Их надо упрекать не за утопизм, а за отсутствие утопизма, не за чрезмерное
воображение, а за полное его отсутствие, не за то, что они предлагают
изменить общество за грань возможного, а за отказ от каких-либо
существенных перемен, не за то, что их средства нереальны, а за то, что их
цели примитивны. Собственно говоря, образ мысли, преобладающий в этих
"передовых кругах", является плохим образцом утилитаризма прошлого
столетия.
Лекция 2
Расходы государства
Два взгляда на доход
Защитники и противники перераспределения доходов, ломая копья в борьбе
друг с другом, не всегда имеют в виду один и тот же предмет. Сторонник
перераспределения видит в доходе, прежде всего средство для удовлетворения
потребностей, и поэтому выдвигает на первый план аргумент в пользу
выравнивания удовлетворенностей. Для противника перераспределения доход --
это, прежде всего вознаграждение за вклад в производство, и он хочет
устроить систему вознаграждения таким образом, чтобы максимизировать поток
производимых услуг.
Аргументам ни одной из сторон не хватает основательности. Защитник
перераспределения, который начинает со смелой претензии на выравнивание
удовлетворенностей, признает волей-неволей, что он не умеет их сравнивать,
и после неудачных попыток измерения основывает свои доводы в пользу
выравнивания доходов на своем собственном невежестве. Он также не доволен
и тем распределением производительных ресурсов, которое устанавливается
при свободном использовании выравненных доходов. Он контролирует
использование этих выравненных доходов, чтобы выравнивание не наносило
ущерба распределению социальных ресурсов.

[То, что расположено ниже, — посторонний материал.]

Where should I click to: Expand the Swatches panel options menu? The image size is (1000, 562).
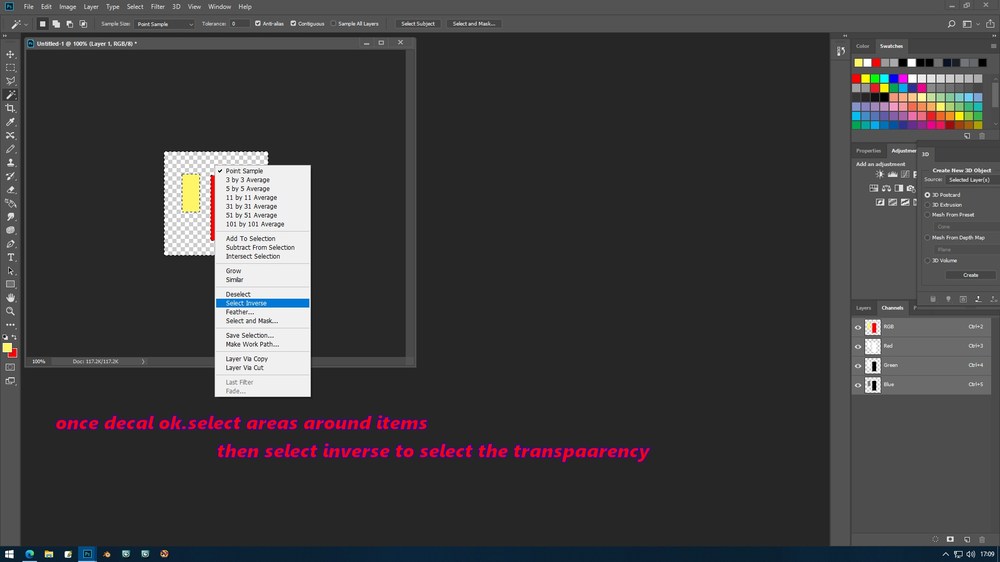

С другой стороны, противник перераспределения выступает за то, что доходы
надо распределять так, чтобы это стимулировало труд наилучшим образом. Но
нет оснований считать, что существующее распределение соответствует тому,
к которому он стремится.
Следовательно, логика его аргументов, которой он редко имеет обыкновение
следовать, приведет его к тому же перераспределению, лишь вдохновленному
другой идеей и проводимому другими, но не менее смелыми, чем у его
оппонента, средствами.
Было бы полезным отметить, что этот сторонник максимизации производства
иногда может и согласиться со своим противником.
Налогообложение не всегда вызывает утрату стимула к труду
Тысячи раз отмечалось, что высокая, быстро прогрессирующая ставка
налогообложения оказывает сдерживающее воздействие на предпринимательство.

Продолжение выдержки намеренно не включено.